One question in relation to gene expression in allopolyploids is whether a given gene is expressed at the same levels as expected from the two different genomes – that is, gene expression is additive – or whether one or both of the parental homoeologs, hereafter referred to for simplicity as 'parental alleles', are regulated in a novel fashion (non-additive gene expression). In a recent study published in BMC Biology, Rapp et al. [3] investigate this question in allopolyploid cotton, and by being able to detect allele-specific expression they have uncovered non-additive expression that would have remained hidden by other methods.

Mechanisms of hybrid incompatibility

To understand the extraordinary contribution of polyploids to diversity, it will be necessary to elucidate the mechanisms that lead to phenotypic variation and how they are modified to achieve adaptation. Among novel hybrid phenotypes, sterility and lethality are deleterious and produce reproductive barriers. Other consequences, such as heterosis or hybrid vigor, can be advantageous. Heterosis makes hybrids perform better than their parents in terms of increased biomass, size, yield, fertility, resistance to disease, and so on. Hybrids that survive lethality during embryogenesis can display vigorous growth during their later life. Remarkably, heterosis is reinforced by polyploidy: tetraploid hybrids show stronger heterosis than the corresponding diploid hybrids, which helps explain the remarkable success of polyploid plants in evolution [1].

The range of hybrid effects is puzzling and their molecular basis is not understood. All effects, however, must result from genetic variation that has accumulated in the parental lines since their divergence from a common ancestor. So, both favorable and unfavorable effects may derive from fundamentally similar mechanisms.

The data =

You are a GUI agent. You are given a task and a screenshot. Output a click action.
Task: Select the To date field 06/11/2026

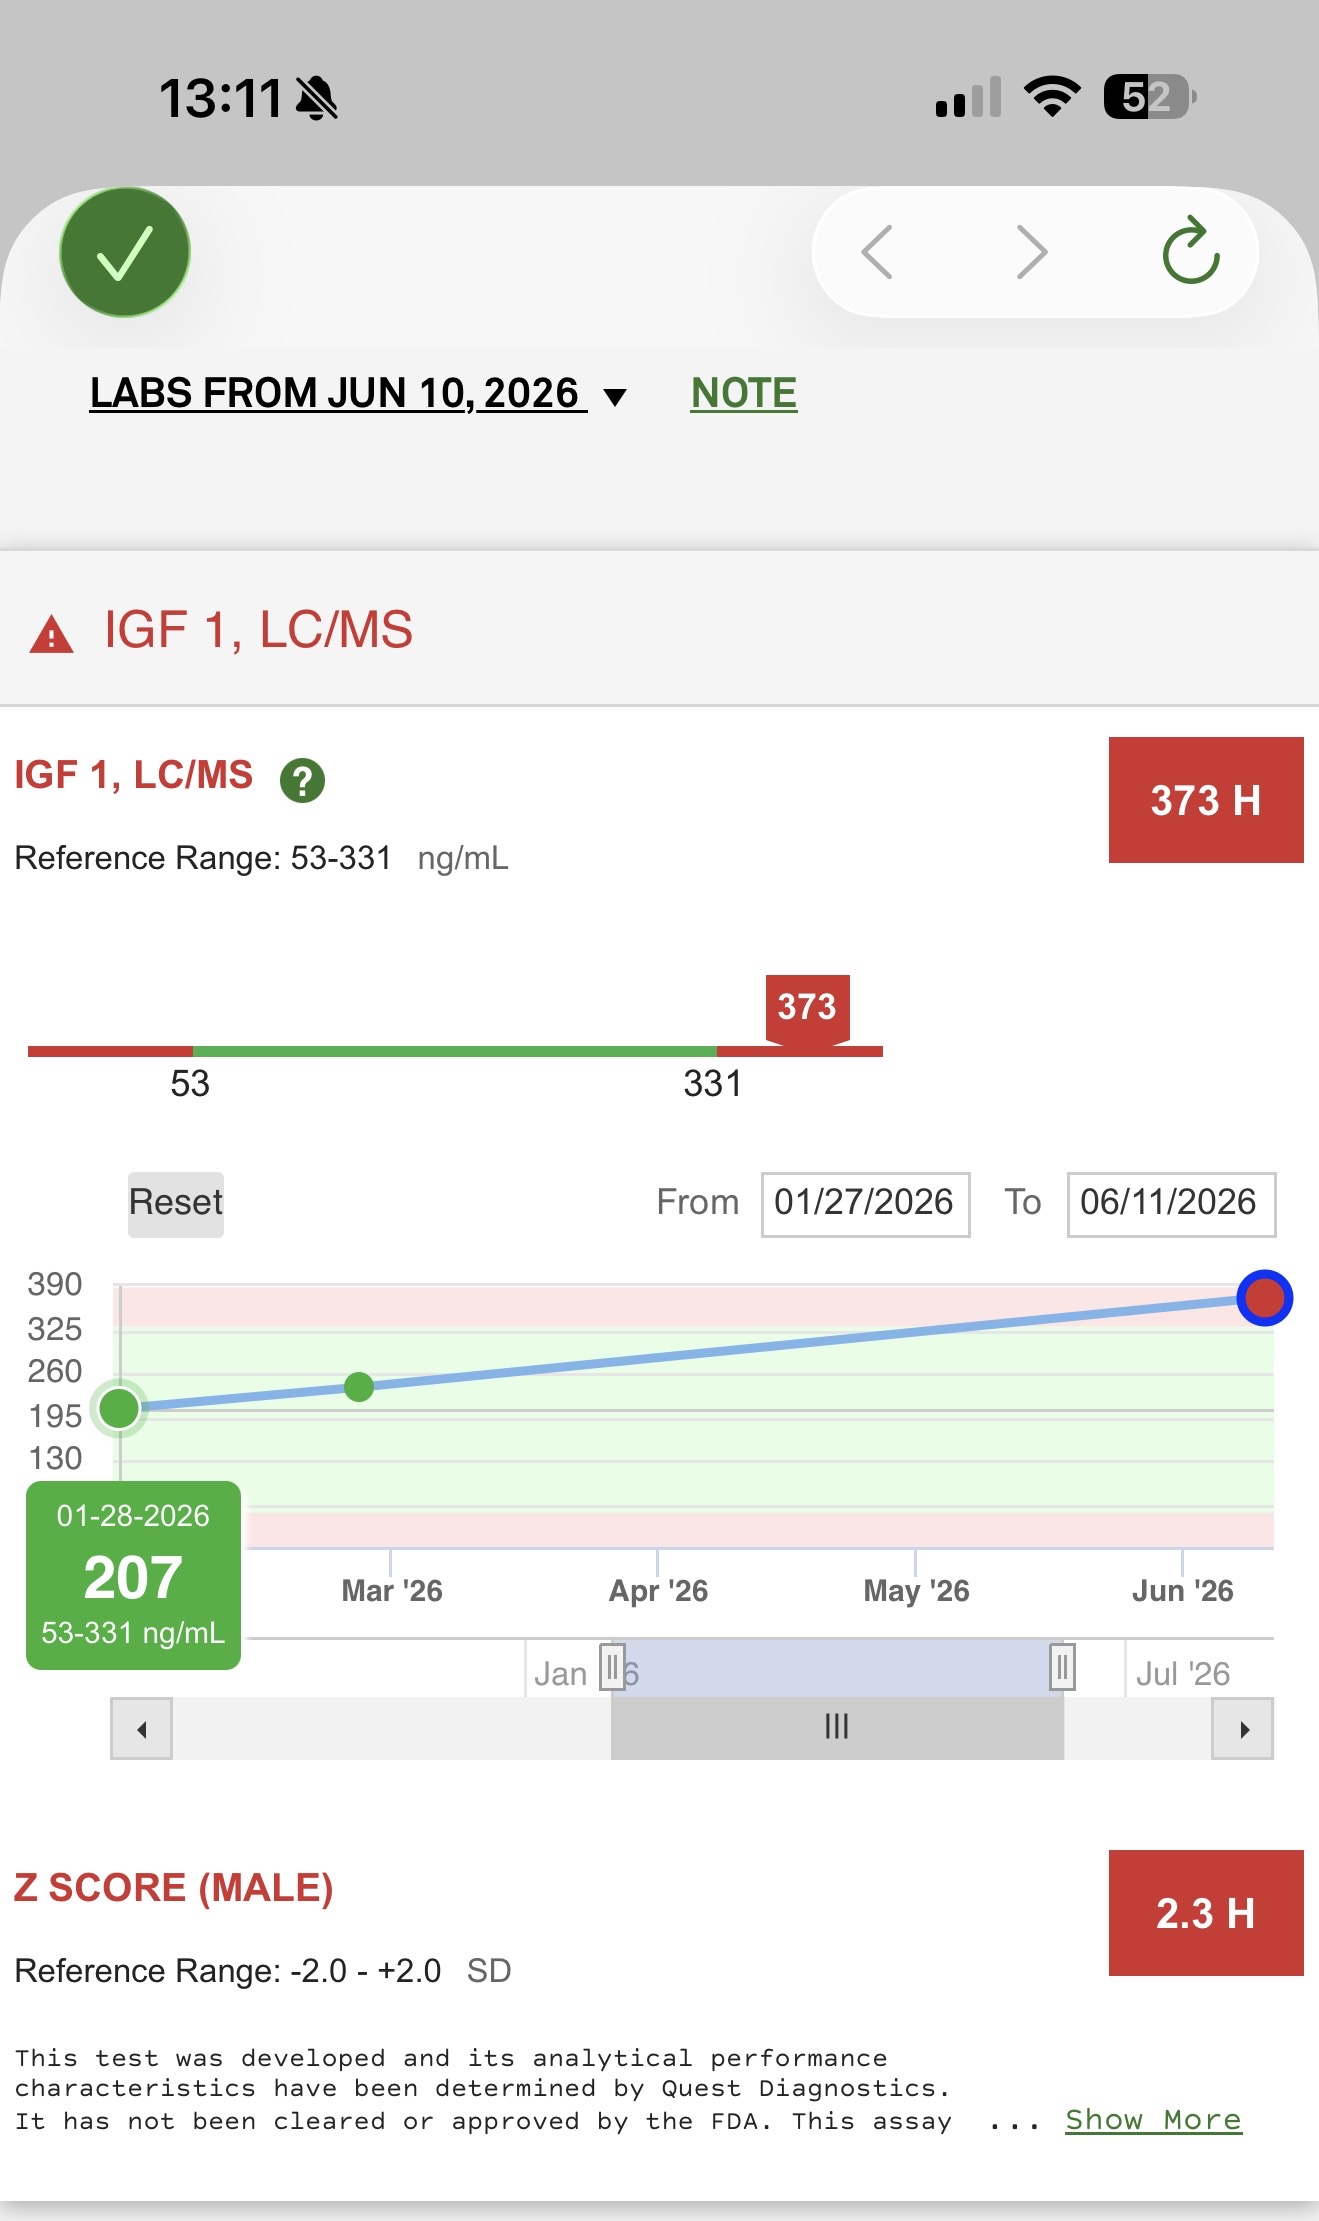[x=1171, y=1203]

Task to complete =
In the text on gene expression in allopolyploids, how does heterosis in tetraploid hybrids compare with heterosis in the corresponding diploid hybrids?

Completed exercise =
Tetraploid hybrids show stronger heterosis than the corresponding diploid hybrids.